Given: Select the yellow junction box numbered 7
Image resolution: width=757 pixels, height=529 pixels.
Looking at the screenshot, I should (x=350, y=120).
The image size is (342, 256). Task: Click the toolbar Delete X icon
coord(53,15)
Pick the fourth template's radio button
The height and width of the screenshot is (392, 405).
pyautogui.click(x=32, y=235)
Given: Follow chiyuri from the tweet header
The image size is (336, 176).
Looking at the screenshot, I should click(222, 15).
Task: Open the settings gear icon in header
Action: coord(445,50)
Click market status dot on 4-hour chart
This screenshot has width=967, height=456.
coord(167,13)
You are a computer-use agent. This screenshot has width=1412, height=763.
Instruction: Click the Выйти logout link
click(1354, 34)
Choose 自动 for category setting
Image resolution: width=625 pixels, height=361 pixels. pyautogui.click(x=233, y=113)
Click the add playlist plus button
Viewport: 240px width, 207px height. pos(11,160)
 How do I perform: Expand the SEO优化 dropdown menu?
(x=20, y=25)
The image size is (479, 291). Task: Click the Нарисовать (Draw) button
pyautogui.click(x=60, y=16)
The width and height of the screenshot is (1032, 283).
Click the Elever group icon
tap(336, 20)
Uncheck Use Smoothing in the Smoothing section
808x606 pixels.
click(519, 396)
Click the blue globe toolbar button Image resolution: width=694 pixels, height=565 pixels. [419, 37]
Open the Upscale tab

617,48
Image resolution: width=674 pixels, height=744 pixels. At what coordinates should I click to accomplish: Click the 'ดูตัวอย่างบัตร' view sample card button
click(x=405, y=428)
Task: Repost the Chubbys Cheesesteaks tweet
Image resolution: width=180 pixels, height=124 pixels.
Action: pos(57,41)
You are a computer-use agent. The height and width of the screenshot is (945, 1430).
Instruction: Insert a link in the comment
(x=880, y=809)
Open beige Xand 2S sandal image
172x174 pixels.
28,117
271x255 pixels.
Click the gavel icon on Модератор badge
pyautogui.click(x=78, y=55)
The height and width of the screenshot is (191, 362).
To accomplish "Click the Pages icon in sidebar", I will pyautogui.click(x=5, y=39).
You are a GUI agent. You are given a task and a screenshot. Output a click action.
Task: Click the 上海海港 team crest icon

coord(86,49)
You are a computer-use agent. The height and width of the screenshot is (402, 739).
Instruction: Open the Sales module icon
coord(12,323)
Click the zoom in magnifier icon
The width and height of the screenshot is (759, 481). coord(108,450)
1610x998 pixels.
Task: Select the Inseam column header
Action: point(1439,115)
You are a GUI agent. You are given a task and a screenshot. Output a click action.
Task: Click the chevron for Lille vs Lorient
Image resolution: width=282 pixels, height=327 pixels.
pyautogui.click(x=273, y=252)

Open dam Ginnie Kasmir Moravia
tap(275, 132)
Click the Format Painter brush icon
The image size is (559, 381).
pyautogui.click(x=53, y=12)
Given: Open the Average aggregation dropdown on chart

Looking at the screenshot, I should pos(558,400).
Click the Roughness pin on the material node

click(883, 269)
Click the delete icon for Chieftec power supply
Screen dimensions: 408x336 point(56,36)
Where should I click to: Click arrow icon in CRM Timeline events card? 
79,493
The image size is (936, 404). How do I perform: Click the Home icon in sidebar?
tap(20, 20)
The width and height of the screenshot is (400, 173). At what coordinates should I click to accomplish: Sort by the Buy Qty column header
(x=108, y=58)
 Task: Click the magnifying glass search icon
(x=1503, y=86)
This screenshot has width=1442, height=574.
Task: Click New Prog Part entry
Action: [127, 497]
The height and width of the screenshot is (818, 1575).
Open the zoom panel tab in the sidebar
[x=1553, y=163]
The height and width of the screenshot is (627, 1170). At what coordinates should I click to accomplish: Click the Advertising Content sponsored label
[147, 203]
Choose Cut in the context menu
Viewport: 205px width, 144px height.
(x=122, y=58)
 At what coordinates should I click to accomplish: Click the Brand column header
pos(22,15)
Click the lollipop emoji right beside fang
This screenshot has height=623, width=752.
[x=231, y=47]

==============================

▶ _THE REQUEST_:
Express the data from the line with "Task: Repost the Chubbys Cheesesteaks tweet" to the line with "will pyautogui.click(x=5, y=39)." as a JSON list of strings, one string per line, with blank lines omitted.

▶ _RESULT BELOW_:
[
  "Task: Repost the Chubbys Cheesesteaks tweet",
  "Image resolution: width=180 pixels, height=124 pixels.",
  "Action: pos(57,41)",
  "You are a computer-use agent. The height and width of the screenshot is (945, 1430).",
  "Instruction: Insert a link in the comment",
  "(x=880, y=809)",
  "Open beige Xand 2S sandal image",
  "172x174 pixels.",
  "28,117",
  "271x255 pixels.",
  "Click the gavel icon on Модератор badge",
  "pyautogui.click(x=78, y=55)",
  "The height and width of the screenshot is (191, 362).",
  "To accomplish \"Click the Pages icon in sidebar\", I will pyautogui.click(x=5, y=39)."
]